She got a call during lunch and said, “I bet that’s a job offer coming in” and blithely let the call roll to voicemail.

My hero of cool.

Sarah Barielles’ Brave just came on Sonos in the background, so I suppose that’s my cue.

FOMO – what is it?

Fear.

Of.

Missing.

Out.

Freaking Millennials.   It’s like they need an acronym for everything.

But that attitude is drastically different from my mindset – and I firmly believe that my mindset was representative of our culture’s at the time I matured in – growing up before the turn of the century.  We wanted it all and were a culture of conspicuous consumers, yet we found satisfaction in setting a goal and obtaining it.  It doesn’t seem so true about subsequent generations, and their dissatisfaction with what they have is bleeding backward into prior generations.

No one is satisfied.

People move house and trade-in vehicles like a runner changes shoes.

TV shows are cancelled after one episode.

Remember how popular small and toy breed dogs became after Paris Hilton got famous with her reality show?  Go to a shelter and check out the number of abandoned small breeds, even now, after all this time.

As far as that pertains to dating, why wouldn’t we throw away people, too.  A friend of mine summed it up beautifully one drunken evening when discussing his relationship with his partner of 20+ years versus my single existence:

“You meet someone in a bar and spend the night talking.  You go home together and they either never leave or you never hear from them again.”

An interesting if not highly figurative observation on his part.  Gay Wisdom?  Perhaps.  A cleverly turned phrase that one with faith in relationships can see gospel in like Catholics can believe in transubstantiation?  I’m sure that’s an easy argument.

But what about the other side of that argument?  What if instead of scuttling a potential truth with jaded jargon loaded arguments we debunk the assertion that it can’t be that simple?

What scuttles modern dating?

Personally, it seems that – anecdotally – even hookups are tough to get someone to commit to.  That being the case, how can anyone hope to get someone to show up for something that doesn’t have the same immediate reward an orgasm does?

So, hooking up and taking care of urgent biological imperatives in the moment over investing in more challenging spiritual needs is surely one possible explanation.  But, I’m sure there are many facets in something so complex as human interaction and relationship building.

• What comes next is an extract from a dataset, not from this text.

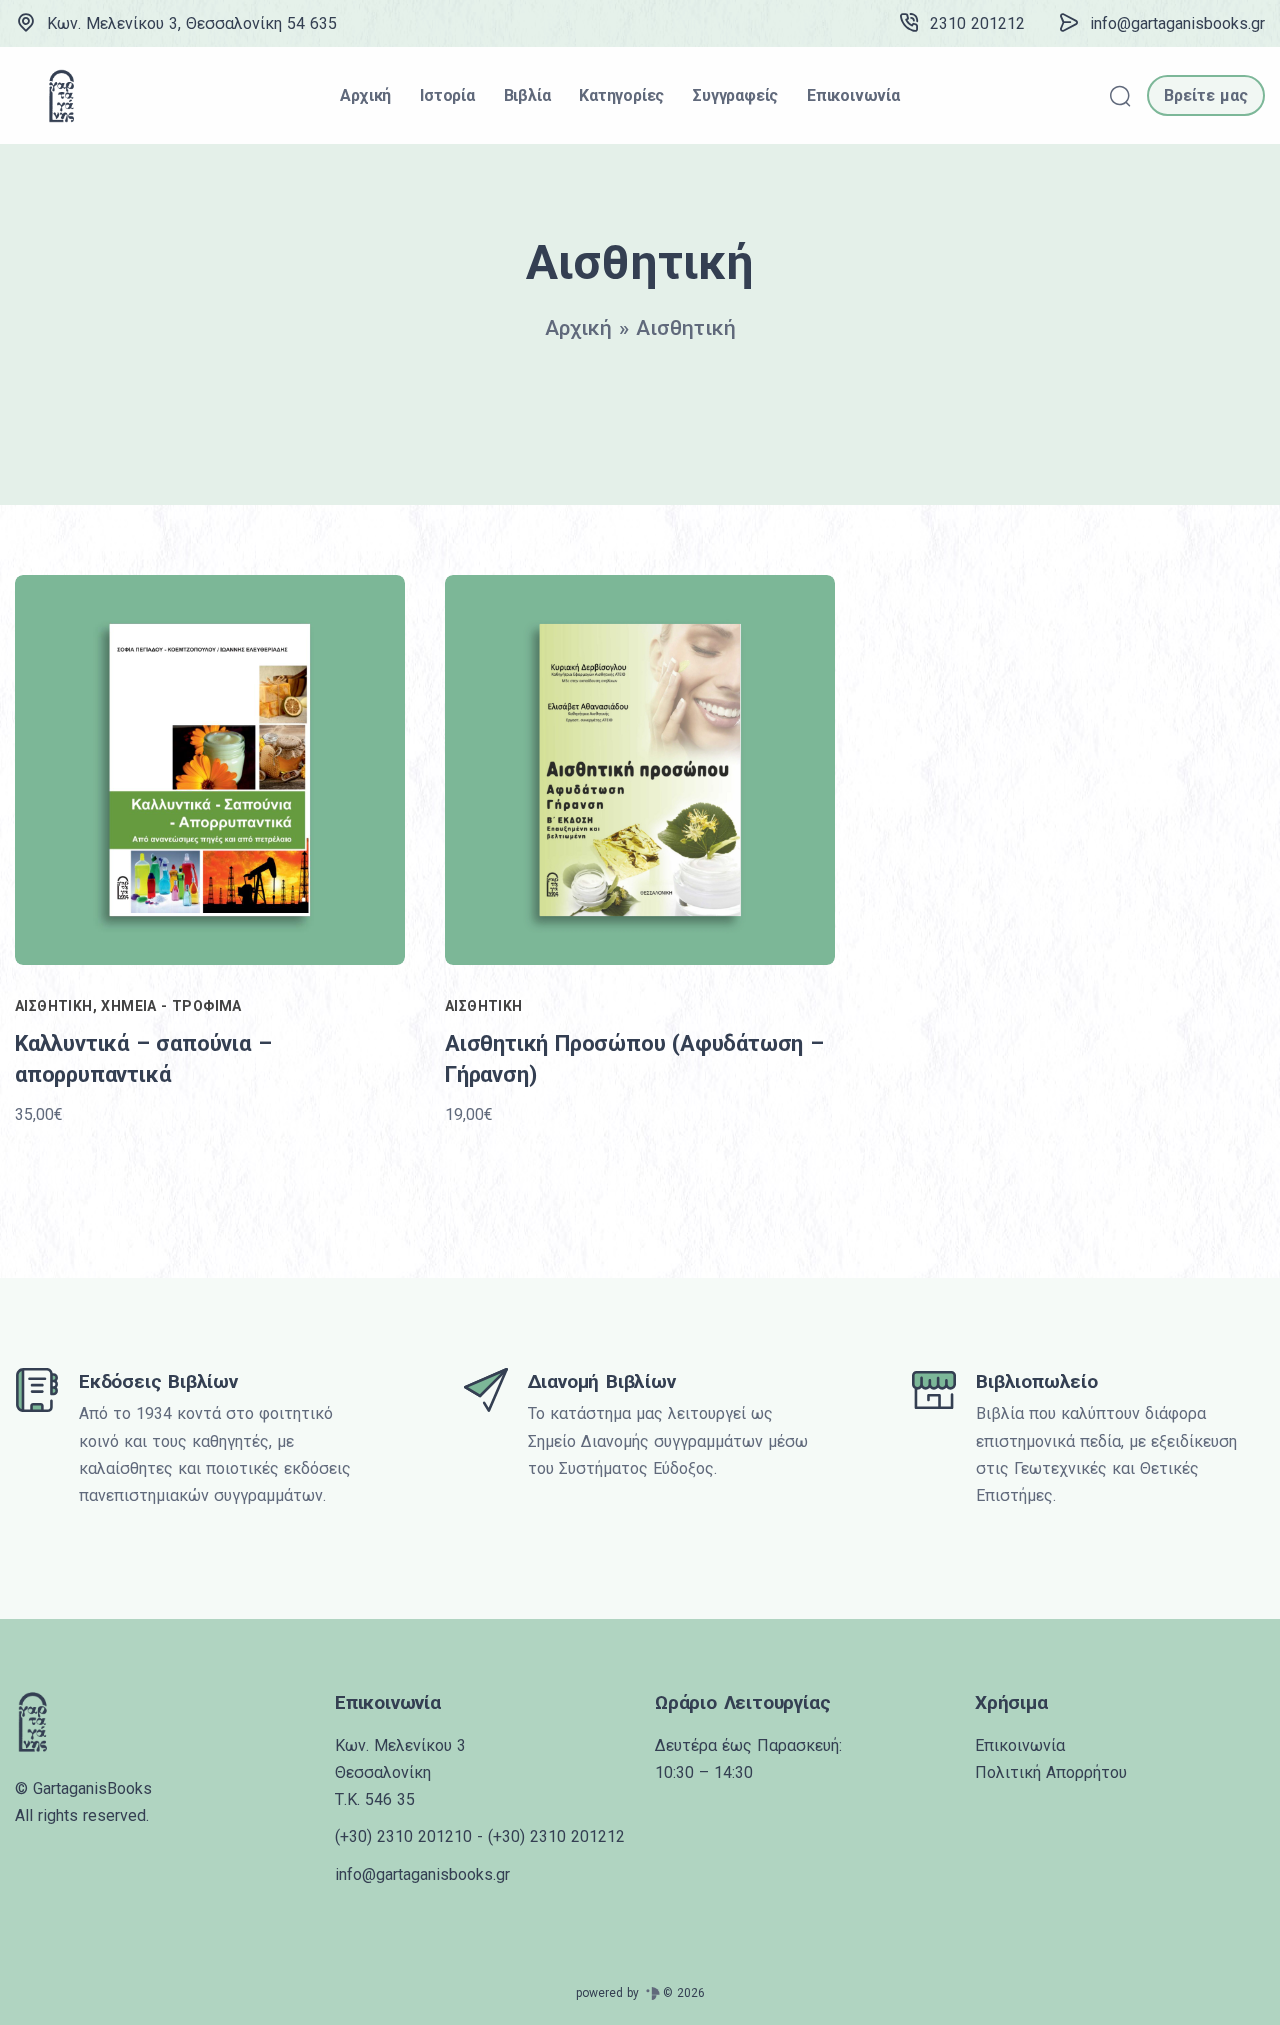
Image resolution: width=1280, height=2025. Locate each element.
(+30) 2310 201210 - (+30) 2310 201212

Being a career retailer, I have never dreaded the proximity of competition opening near to my particular business.  Competition is generally credited as a positive and mutually beneficial phenomenon in business, but not so with dating.  It seems that the more apps available to shop for mates and the more people participating the more distracted the process becomes.

Why?

Consider these apps might be analogous to retail as an industry in this scenario, but if we cast people as the businesses, that leaves the question of currency.

What is the currency?

Sex.

Oops.  Looks like we have based this experiment on the Greek economy since relationships seem to be suffering.  Our relationships are going bankrupt.  Urgently.

And it points well back to my original point about FOMO.  We have so many choices, that we make none, remaining stuck in the cycle of not deciding.

It’s like we’re all stuck in Seinfeld.  Remember how when he or Elaine or George or Kramer dated someone there was always something wrong?

close talker

He’s a close talker.

She’s a low talker.

Man-hands.

For believing she got gonorrhea from sitting on a tractor seat in a bikini…one of my personal favorites.

Ok, maybe it’s not fair to lay this all at the feet of the Millennials.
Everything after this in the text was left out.